Car il ne s'agit pas seulement « d'organisations ». Le Forum se veut aussi la rencontre des pays de tout un continent, bien au-delà de l'Union européenne. L'élargissement à l'Est de l'Europe, bien qu'insuffisant, connût de fortes délégations de Pologne, de Hongrie, de Russie. Elargissement aussi, bien que plus limité, aux couches sociales populaires dans les villes de banlieue où se tenait le Forum. L'ancrage social, notamment chez les salarié(e)s, les « sans », les couches sociales issues de l'immigration, reste un des enjeux à venir des forum sociaux, notamment locaux ou nationaux, par-delà la participation significative des militantes et militants des organisations aux rencontres continentales ou mondiales. Il y va du poids politique des forums à tous les niveaux, de la base sociale de ce processus de recomposition et donc de sa capacité d'alternative réelle aux régressions sociales actuelles.

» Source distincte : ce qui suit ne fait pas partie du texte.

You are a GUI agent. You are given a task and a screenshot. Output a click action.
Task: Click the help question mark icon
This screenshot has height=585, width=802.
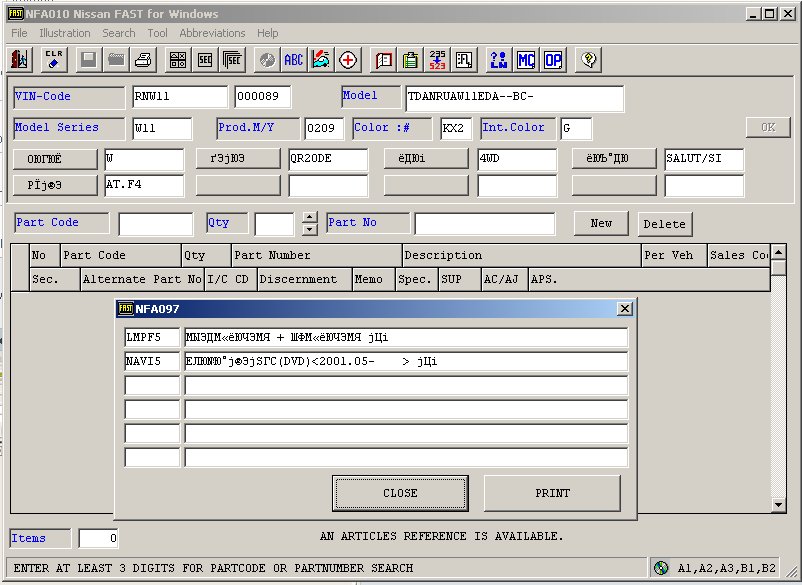pos(588,60)
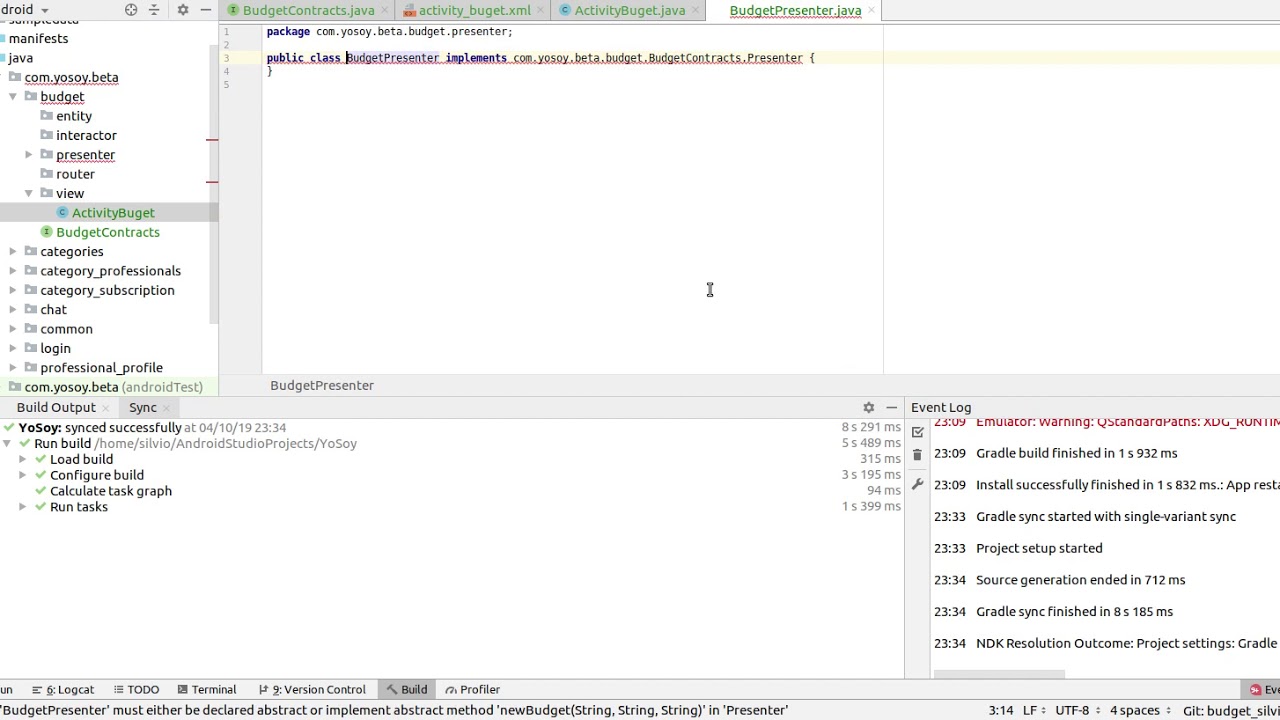Open 9: Version Control tool window
1280x720 pixels.
[x=312, y=689]
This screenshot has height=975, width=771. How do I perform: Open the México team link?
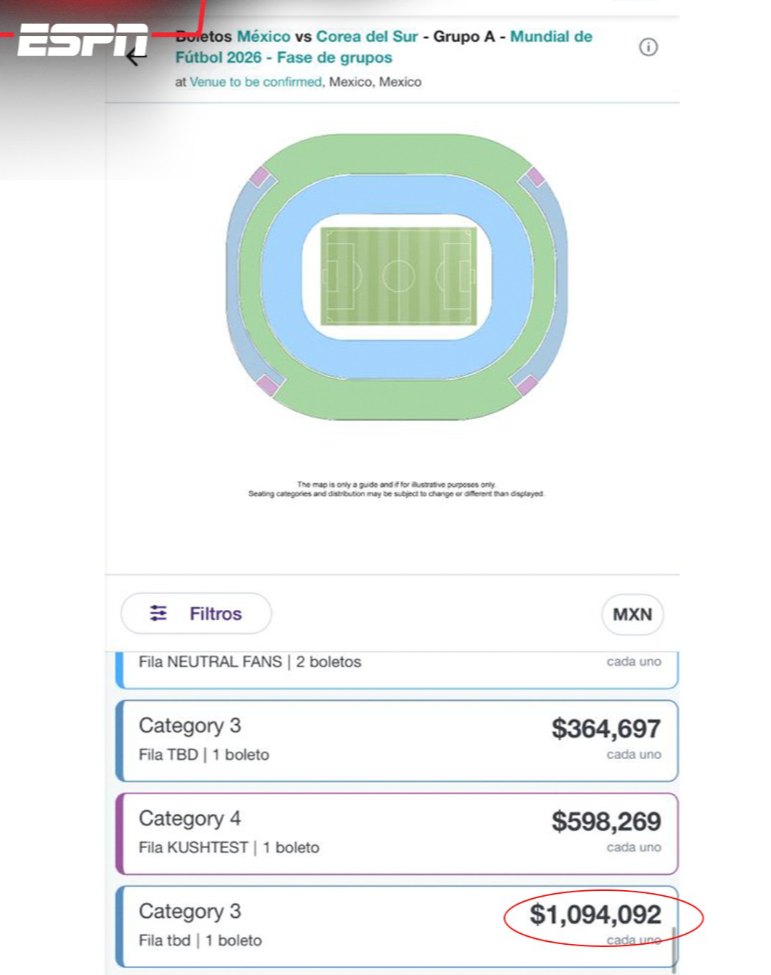point(263,37)
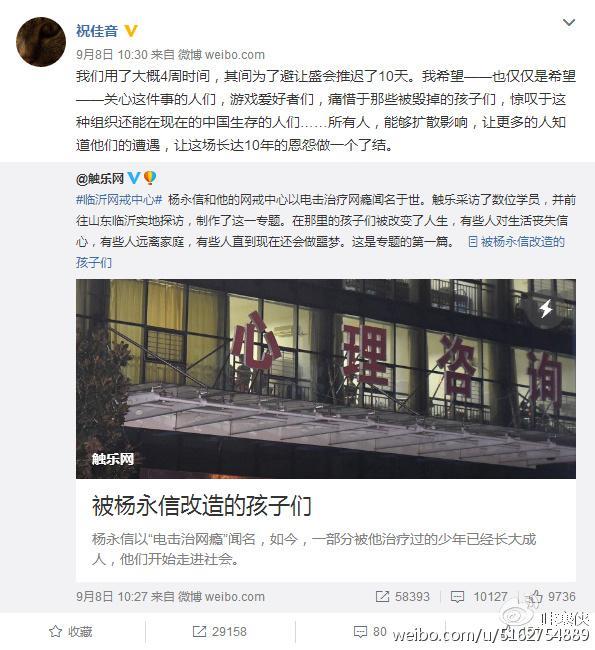The image size is (595, 650).
Task: Toggle 收藏 favorite star
Action: (70, 632)
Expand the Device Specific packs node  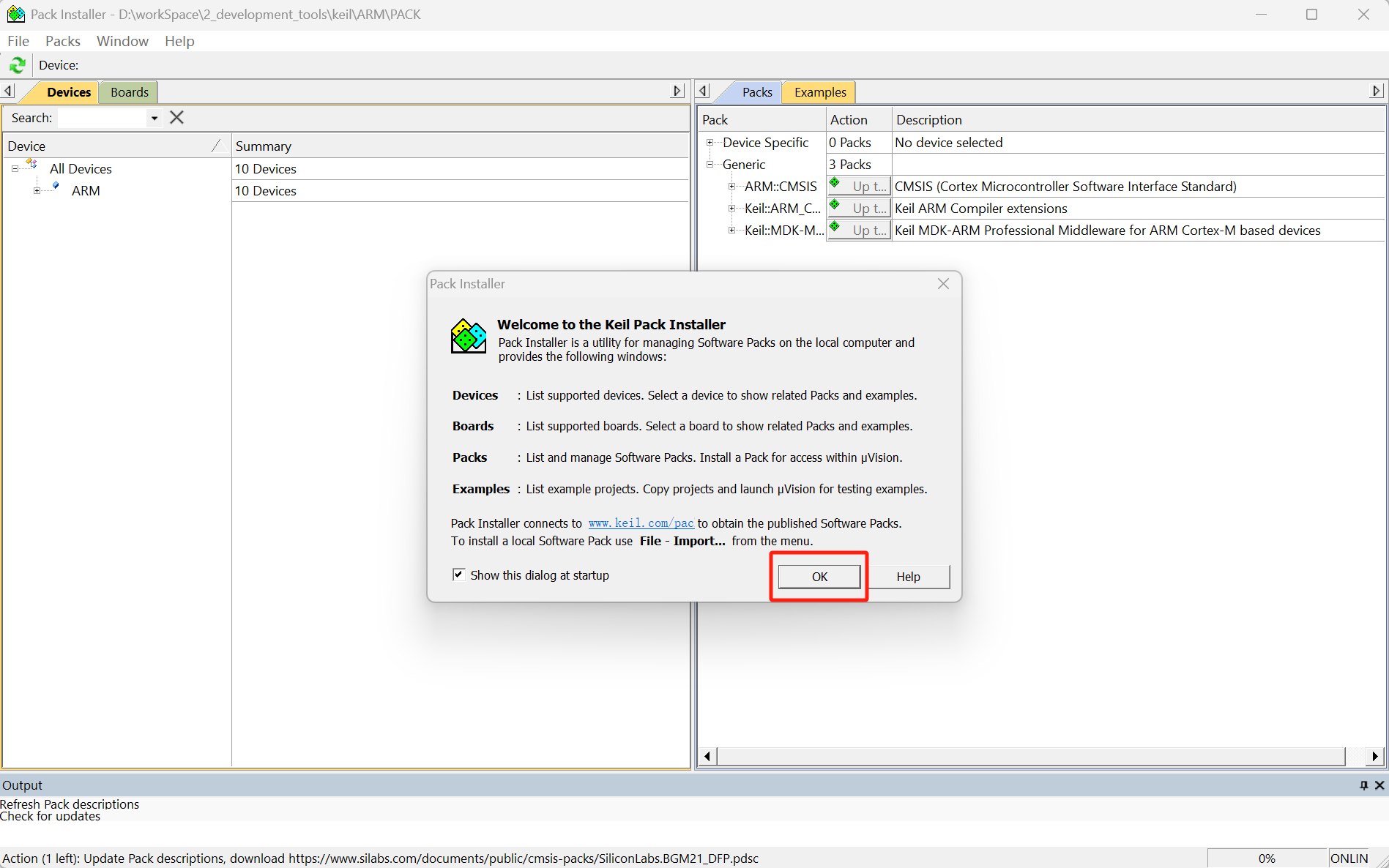point(710,143)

L'Assemblée des mouvements sociaux: un processus pour agir.

Les Euromarches attendent beaucoup de telles rencontres pour analyser, débattre, mais aussi pour trouver des partenaires, créer des liens, élaborer des alternatives, des revendications communes, initier des campagnes pour changer les conditions de vie de dizaines millions de chômeuses, chômeurs et précaires en dessous du seuil de pauvreté sur le continent le plus riche de la planète. L' « Assemblée des femmes » à l'ouverture s'inscrivait déjà dans cette dynamique. C'était aussi la fonction de l' « Assemblée des acteurs et mouvements sociaux » en conclusion.

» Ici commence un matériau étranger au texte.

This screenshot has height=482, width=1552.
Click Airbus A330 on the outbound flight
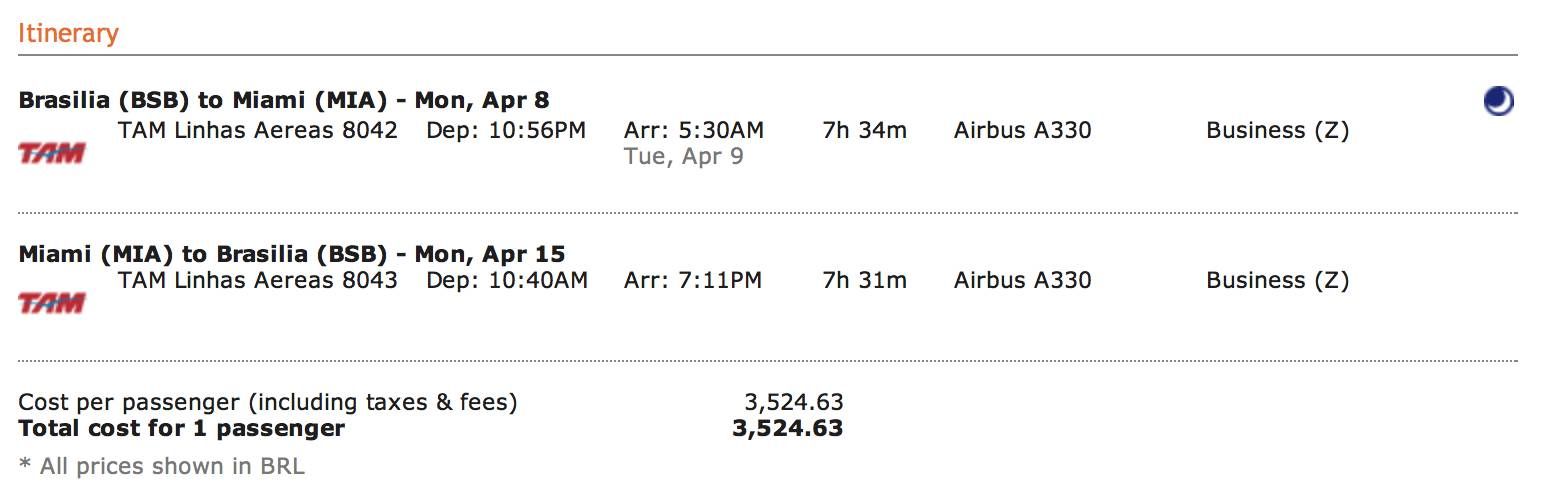tap(1023, 130)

Cela prend du temps. La méthode du « consensus majoritaire » qui permet l'organisation la plus large de tels événements est plus compliquée à mettre en œuvre quand il s'agit d'agir ensemble. Le FSE en tant que tel ne prend pas de décision pour permettre à toutes ses composantes d'y rester tout simplement. Mais les synergies qu'il génère initient des campagnes et mobilisations qui peuvent prendre une dimension mondiale comme ce fut le cas l'an passé contre la guerre.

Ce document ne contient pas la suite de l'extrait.